Celui-ci cite également le général Gueorgui Rogozine, ancien du KGB lui aussi, devenu après la chute de l’URSS chef délégué du service de sécurité de Boris Elstine : lui, c’est à l’astrologie qu’il se fiait pour conseiller le président Russe, ainsi qu’aux transes hypnotiques par lesquelles il estimait pouvoir pénétrer l’inconscient de ses cibles – comme Madeleine Albright à qui il attribuait par ce moyen la volonté secrète de faire gérer les ressources minéralogiques russes par « l’ensemble de l’humanité supervisée par l’Amérique », en particulier en mettant fin à la souveraineté russe sur la Sibérie. Affirmations que Poutine a citées sans réserve en 2021.

 

Les chamans ont aussi les faveurs de Davos et de l’ONU

Il manque cependant quelque chose aux dénonciations de l’occultisme de Poutine et de la confiance qu’il accorde aux chamans (ou certains d’entre eux). Son tour d’esprit est certainement partagé par le Forum économique mondial, comme on a pu le constater en janvier dernier lorsque la réunion de Davos avait été marquée par la présence insistante d’une chamane amazonienne et de son mari, tous deux de la tribu Yawanawà dont le petit millier de membres vit près du fleuve Amazone au centre du Brésil dans sept peuplades où ils s’efforcent de faire revivre leur culture ancestrale.

Main dans la main avec l’artiste d’origine turque Refik Anadol, qui voit en eux ses mentors, sa « famille », le chef Nixiwaka et la chamane Putanny Yawanawà ont influencé l’iconographie du Forum de Davos et ont été invités à s’y exprimer à diverses reprises. La première fois, c’était à travers une incantation chamanique accompagnée d’une « bénédiction » païenne (sur Ajay Banga de la Banque mondiale, Kristalina Georgieva du FMI et Al Gore, entre autres, comme nous l’avons raconté ici à l’époque). Leur seconde intervention voyait le couple participer à la présentation par Refik Anadol de ses œuvres créées grâce à l’intelligence artificielle, et s’exprimer en brésilien pour présenter leurs croyances et leurs espoirs pour la planète. Triomphe du panthéisme présenté comme seul espoir pour un monde qui s’autodétruit : voilà quelle est la spiritualité qui a droit de cité au Forum économique mondial.

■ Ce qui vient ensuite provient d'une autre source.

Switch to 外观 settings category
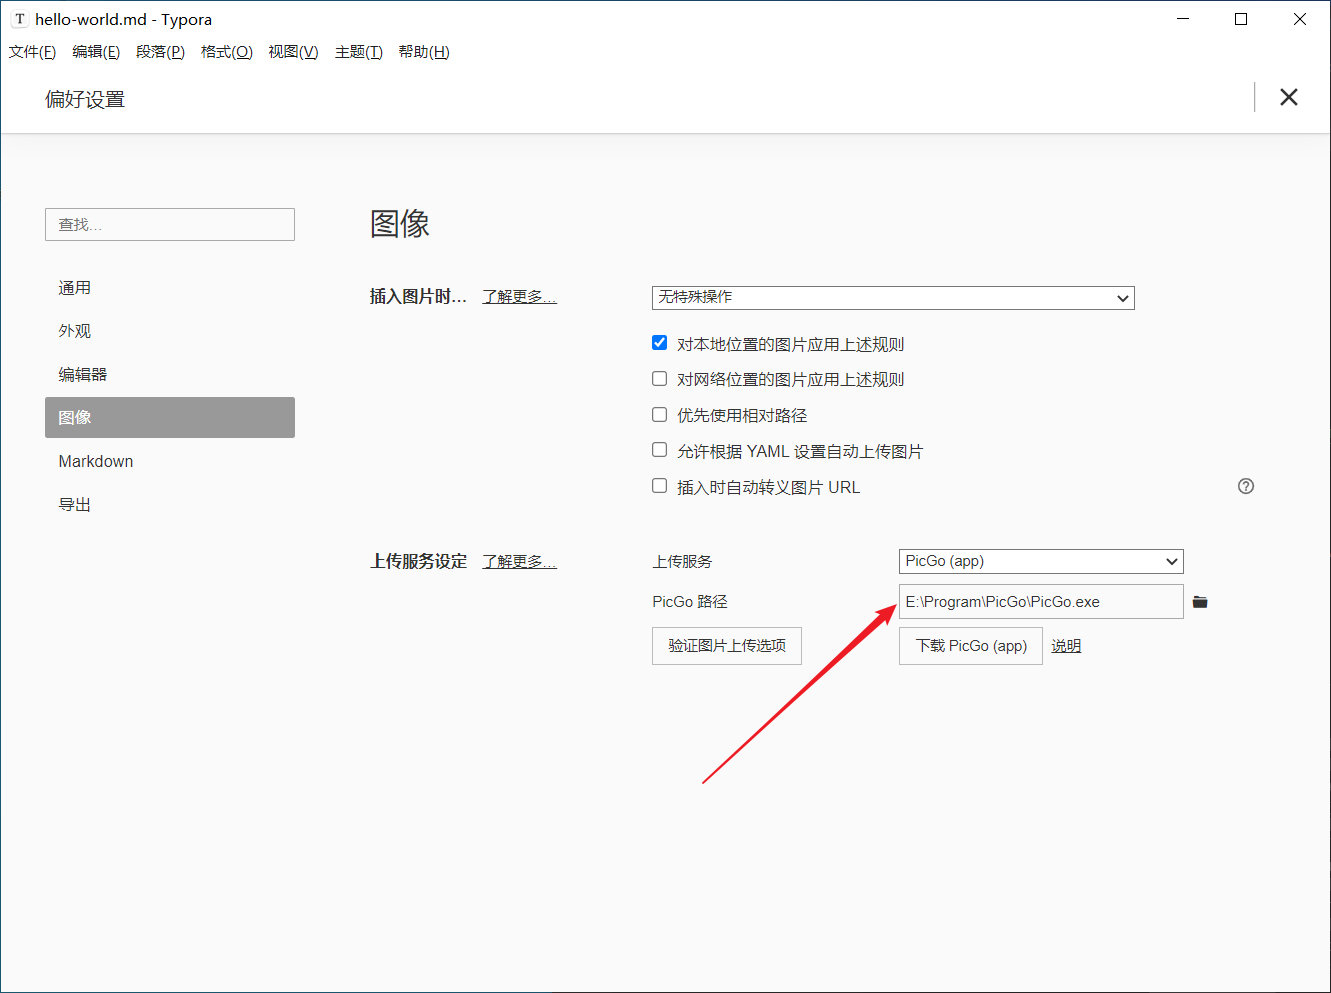 point(75,331)
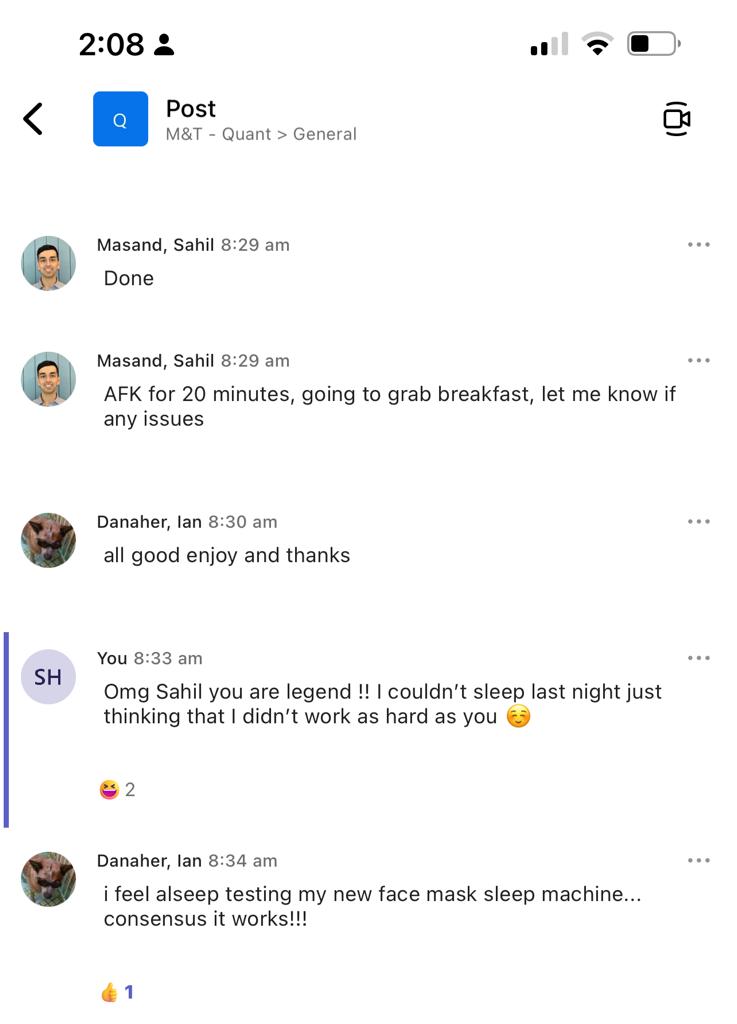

On la retrouve aussi à l’ONU : ainsi le Programme des Nations unies pour le développement (PNUD) vantait en avril dernier la « sagesse » du chaman équatorien Ricardo Tsakimp, à qui l’agence onusienne avait d’ailleurs longuement donné la parole en 2022 pour mettre en exergue le rôle de sa « spiritualité ».

L’invocation des esprits, disions-nous en évoquant la « bénédiction » chamanique de Davos, ce n’est pas pour rire. On voit qu’elle se considère avec un même sérieux dans les hautes sphères russes que dans celles des instances mondialistes. Voilà qui devrait faire réfléchir.